Nato: le operazioni in Libia termineranno il 31 ottobre
BRUXELLES. (GUARDA IL VIDEO) L'operazione Unified Protector della Nato in Libia terminera' il 31 ottobre. Lo ha annunciato il segretario generale dell'Alleanza, Anders Fogh Rasmussen, al termine della lunga riunione degli ambasciatori a Bruxelles, specificando che fino alla fine le forze Nato proteggeranno i civili libici. Rasmussen ha spiegato che la riunione e' durata piu' a lungo del previsto ma ha sottolineato che la decisione e' stata assunta all'unanimita'.Il segretario dell'Alleanza ha anche ribadito che la morte di Muammar Gheddafi non era un obiettivo della Nato, vincolata esclusivamente dalla risoluzione 1973 dell'Onu a proteggere i civili libici.
Rasmussen ha aggiunto che la Nato non manterra' sue forze nella regione dopo la fine delle operazioni e di ignorare dove si nasconda il figlio del Colonnello, Seif al Islam.
Il premier di fatto della Libia, Mahmoud Jibril, ha annunciato che l'attuale priorita' del Cnt e' la cattura del secondogenito e delfino del Colonnello, Seif al Islam Gheddafi, e del cognato e capo dell'intelligence Abdullah al-Sanussi.

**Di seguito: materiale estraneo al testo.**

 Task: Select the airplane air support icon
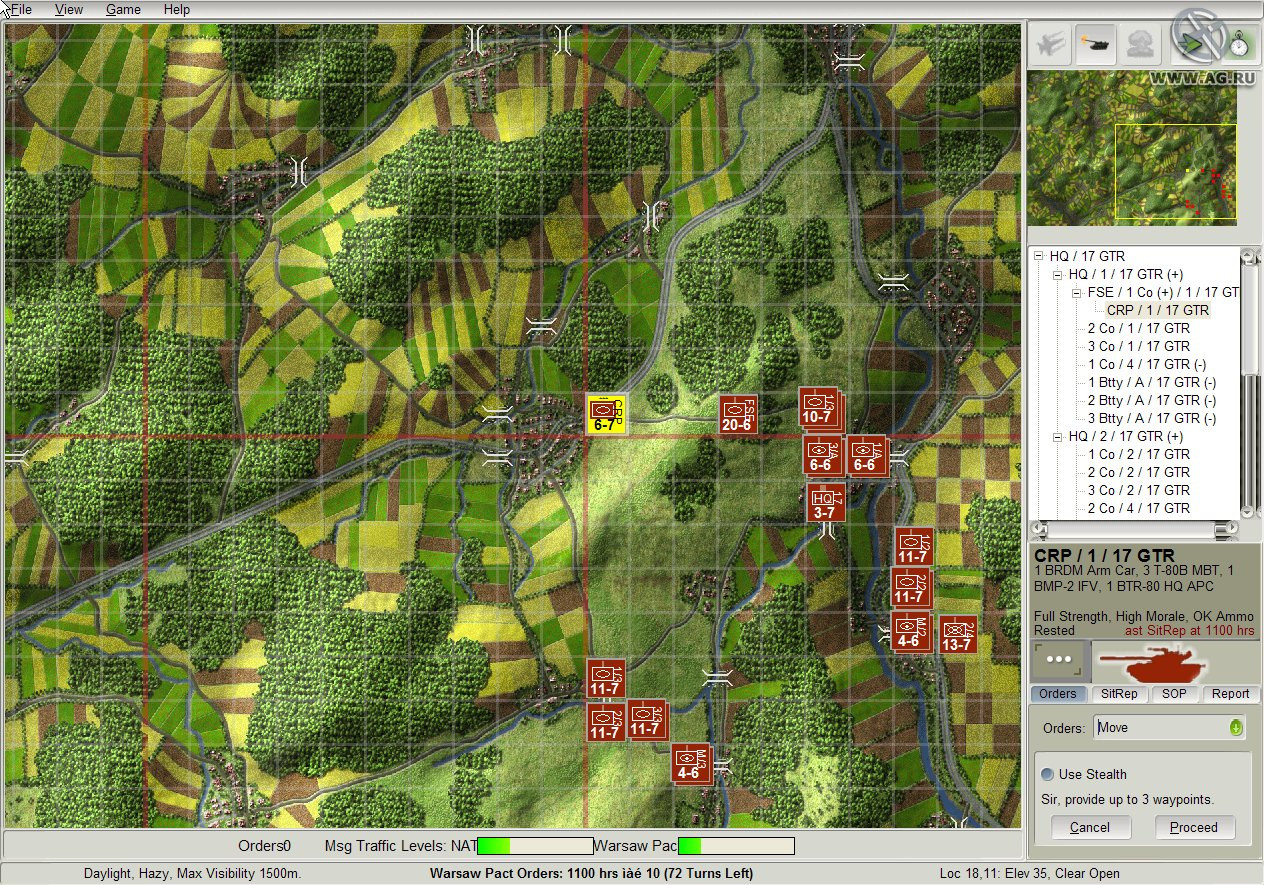pos(1049,44)
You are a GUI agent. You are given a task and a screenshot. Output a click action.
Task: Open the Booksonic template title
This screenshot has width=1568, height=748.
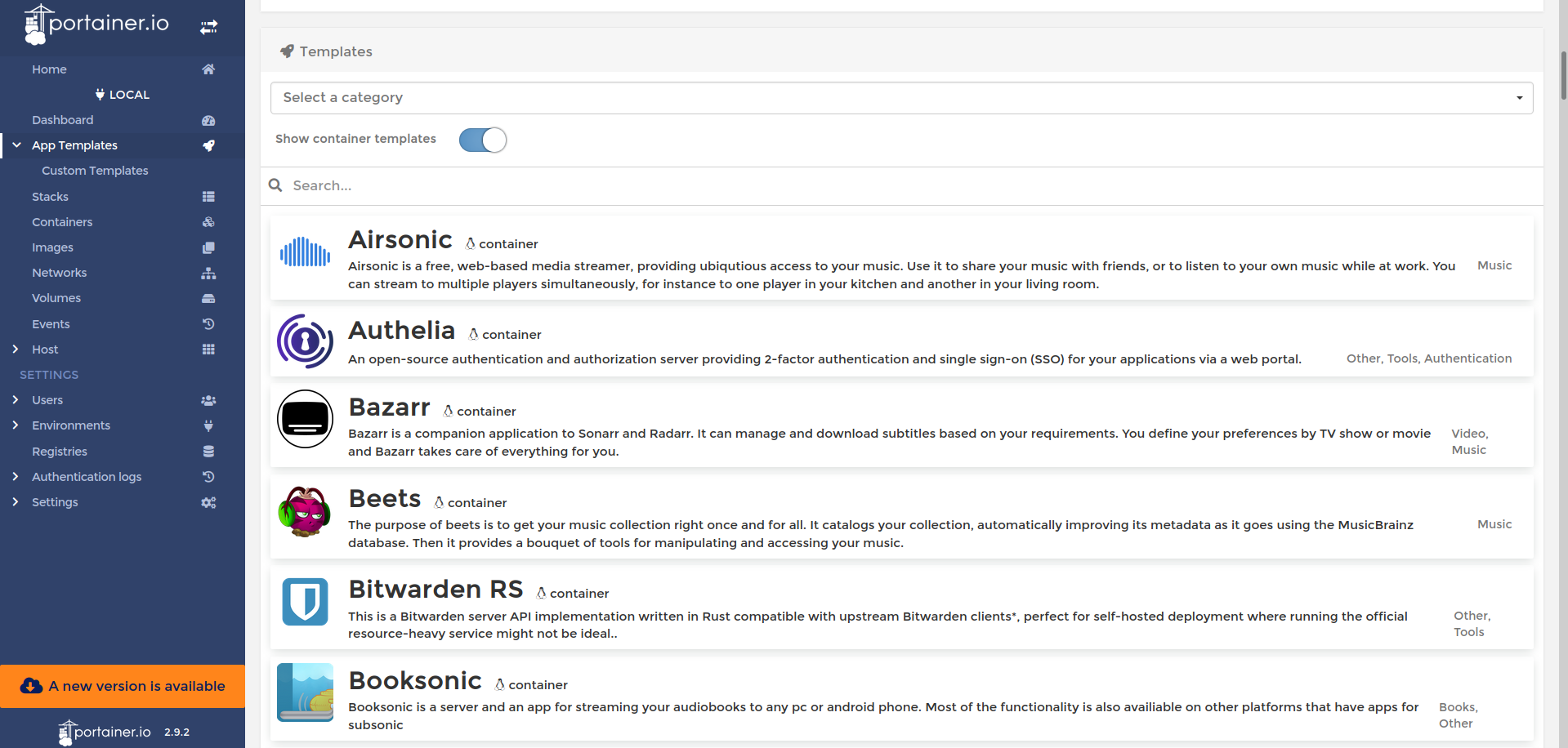(x=415, y=681)
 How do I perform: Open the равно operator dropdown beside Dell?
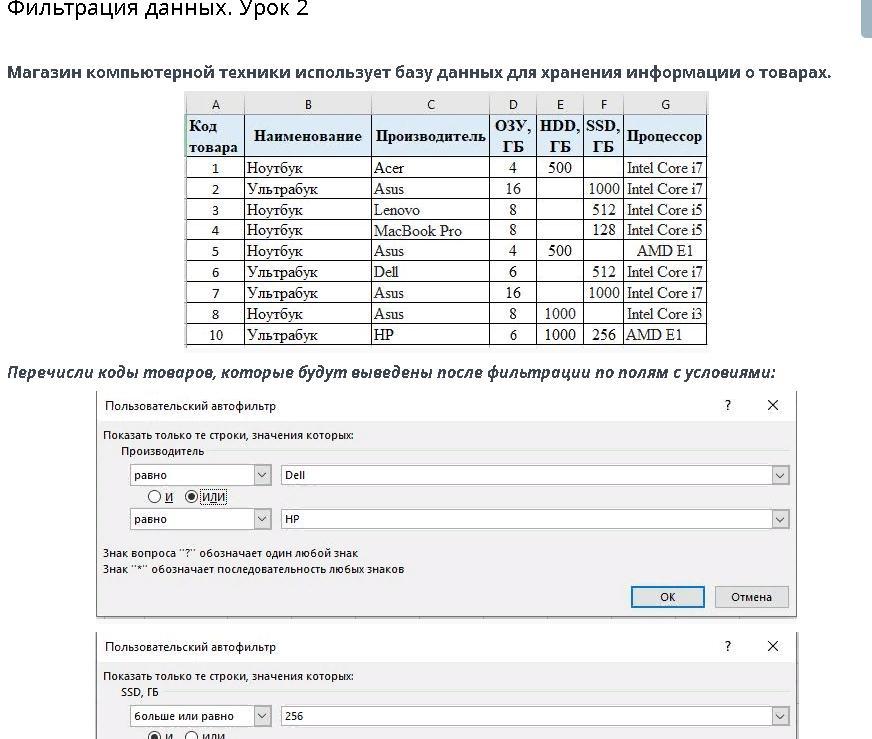[262, 475]
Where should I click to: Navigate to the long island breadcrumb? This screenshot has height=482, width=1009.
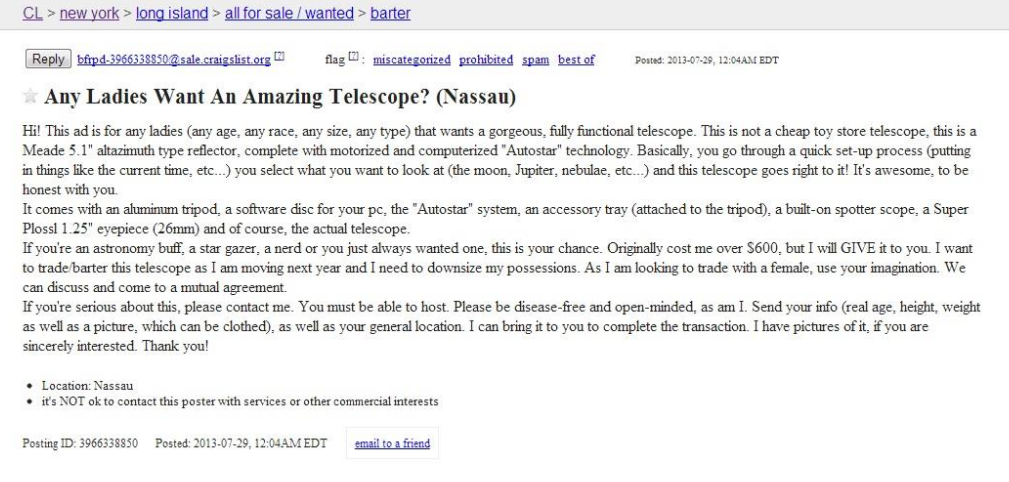tap(172, 13)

In precedenza altre fonti degli insorti avevano annunciato - come e' gia' accaduto altre volte per poi essere smentiti - la cattura di Seif.
La salma di Gheddafi si trova attualmente a Misurata, dove era stata portata dopo l'uccisione a Sirte, sua citta' di origine: non e' stata composta in un obitorio, bensi' depositata in una grossa cella frigorifera del locale bazar.
Presentava un foro di proiettile alla tempia sinistra, oltre a una vasta abrasione e a diversi graffi sul viso; il corpo era sporco di sangue, ma meno di quanto non fosse apparso nel video girato con un cellulare dopo la sua cattura.
Stando all'anatomopatologo che ha eseguito l'autopsia, Ibrahim Tika, causa primaria del decesso sarebbe stato comunque un colpo di arma da fuoco all'addome, che gli ha perforato l'intestino. "Gheddafi si vedra' riconoscere i propri diritti come qualsiasi altro musulmano", ha assicurato uno dei comandanti delle milizie ribelli di Misurata, Abdul-Salam Eleiwa. Eleiwa non e' stato pero' in grado di precisare in quale luogo avverra' l'inumazione. Ed e' proprio su questo punto che si prospettano divisioni.